Full ELD enforcement pushed back until Jan. 1, 2023

Avatar photo

The Canadian Council of Motor Transport Administrators (CCMTA) on Monday told the industry that full enforcement of the federal ELD (electronic logging device) regulation will be delayed until Jan. 1, 2023. Enforcement was set to take effect on June 12.

The devices were first mandated for federally regulated carriers in June 2021. Full enforcement of that rule was delayed until June 2022, largely because of a lack of certified equipment.

(Photo: Files)

Considerable progress has been made toward putting in place the regulations and infrastructure to enforce the federal ELD mandate, including a notable acceleration in the number of certified ELD devices available in the marketplace, CCMTA said in a press release.

Jurisdictions have been monitoring progress and determined that an extension of the transition period is required. This will allow sufficient time for industry to purchase and install certified ELD devices, and conduct training to be compliant, CCMTA added.

The Canadian Trucking Alliance (CTA) is very disappointed by this announcement and has reasonable doubts that the new January date is certain, from a national perspective, based on the lack of legislative preparedness of four jurisdictions.

To enforce the federal mandate, each jurisdiction needs to have its own law on the books. Currently, four provinces are still without the required legislation or regulations in place to successfully transition their industries to ELDs – British Columbia, Quebec, Nova Scotia and Newfoundland.

CTA believes that governments which are ready with their regulations and legislation should have maintained its position of escalating enforcement starting in June 2022. Waiting for all jurisdictions to be ready, whenever that may be, in the name of ‘national unity’ is not in best interest of public safety or the trucking industry, which has already made the proper investments to comply with the ELD mandate.

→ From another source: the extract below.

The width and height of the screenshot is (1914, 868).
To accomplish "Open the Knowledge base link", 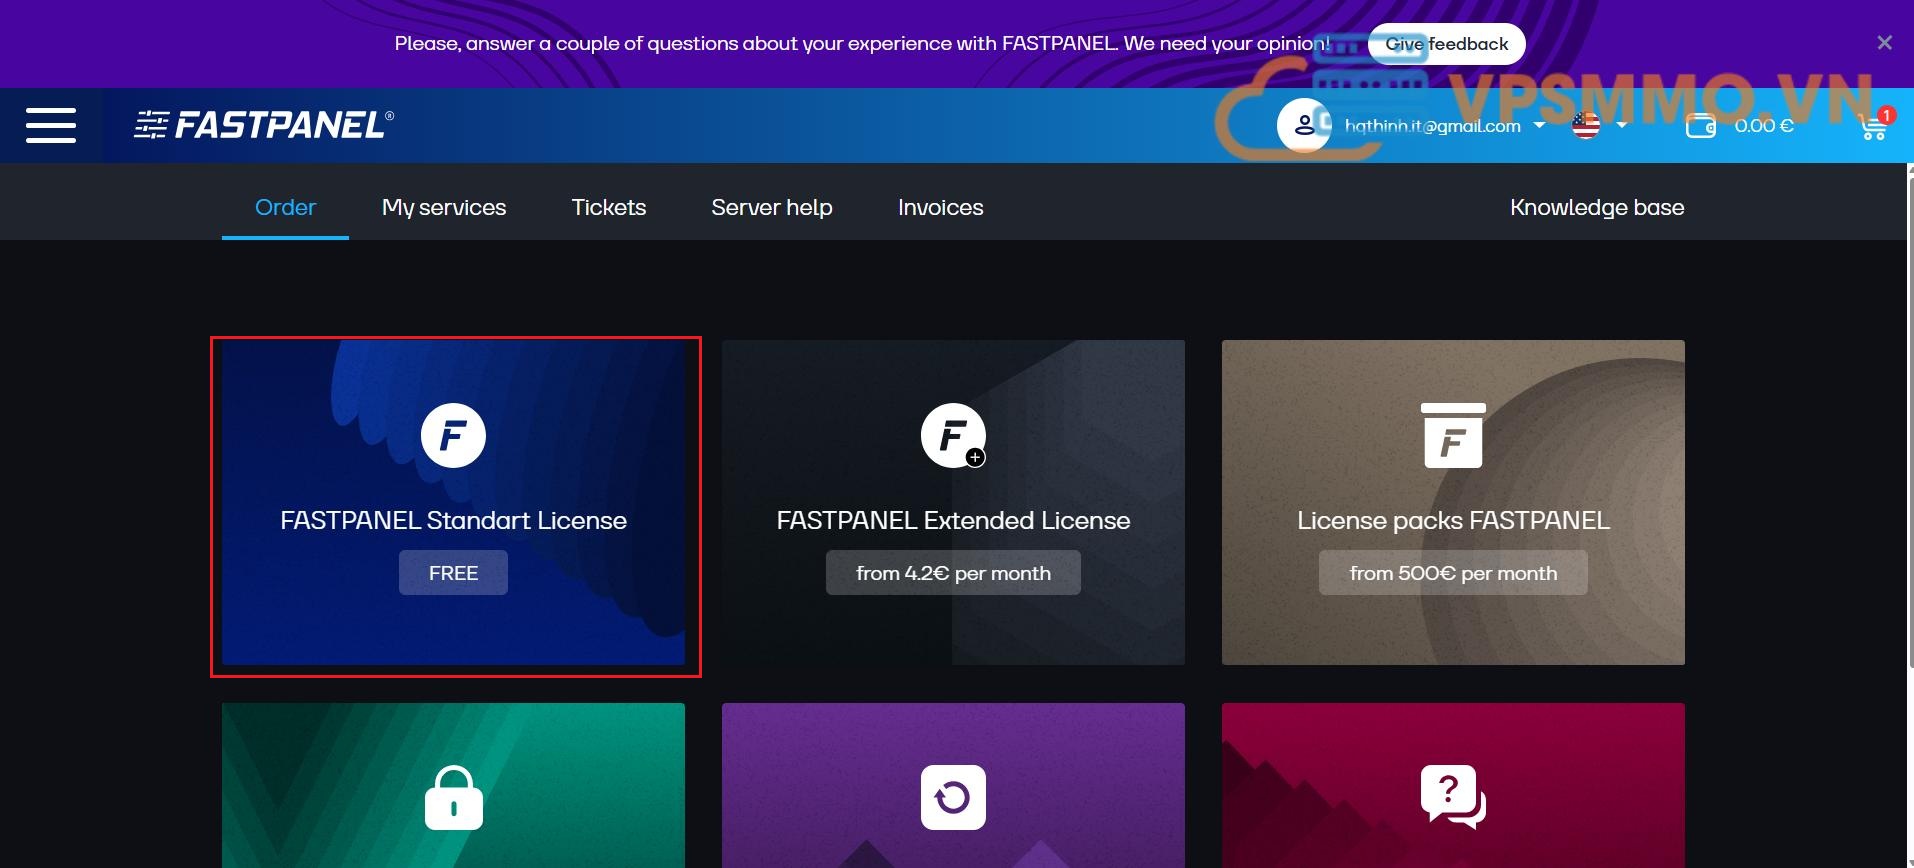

Most federally regulated fleets already have ELD technology and the three certification bodies approved by Transport Canada and the Standards Council of Canada have qualified multiple ELD offerings, totaling 22 devices from 15 individual ELD vendors.

“ELDs improve safety, fleet and driver performance and are a cost-effective alternative compared to the current paper logbook regime, which is cumbersome, archaic and can be easily falsified,” CTA president Stephen Laskowski said in a press release. “There’s simply no reasons pertaining to operations, cost, or safety for trucking fleets and drivers not to be ready for escalated enforcement by June 2022.”

With the announced delay, those provinces that are not yet ready need to prioritize the ELD mandate within their legislative/regulatory process and immediately commit to the industry and the public to begin hard enforcement by Jan. 1, 2023, CTA said. If those four provinces cannot make this guarantee, then the other jurisdictions which are ready by that date must commit to proceeding regardless.

“Without one or both of these commitments, the validity of CCMTA’s January 2023 is in question,” says Laskowski. “There should be no more moving the goalposts on dates and no more delays. The time to finally start this important safety regime is past due.”

Meanwhile, the Private Motor Truck Council of Canada (PMTC) is in favor of the delay.

“While we have always been in full support of the ELD regulation, the continued issues with a lack of approved devices have continued to plague the mandate, and although we now have 22 approved, industry has not been provided enough of a runway to select a device of their choice and implement it into their fleet in time for the June 12 deadline,” PMTC president Mike Millian said in a press release.

“We are also waiting for a PKI vendor and system to be announced by Transport Canada that allows for ELD data to be transferred securely from the device to enforcement personnel, as well as enforcement protocols, training and how the regulation will be enforced uniformly between jurisdictions.

“This final delay provides enough time for industry to select a new approved device, or transition from their current device, in time to comply with the mandate, as well as provide enough time for regulators to address some of the issues mentioned.”

Millian added, “I suspect this will be the last delay in full enforcement we can expect to see, and carriers should ensure they are fully prepared to comply by January of 2023.”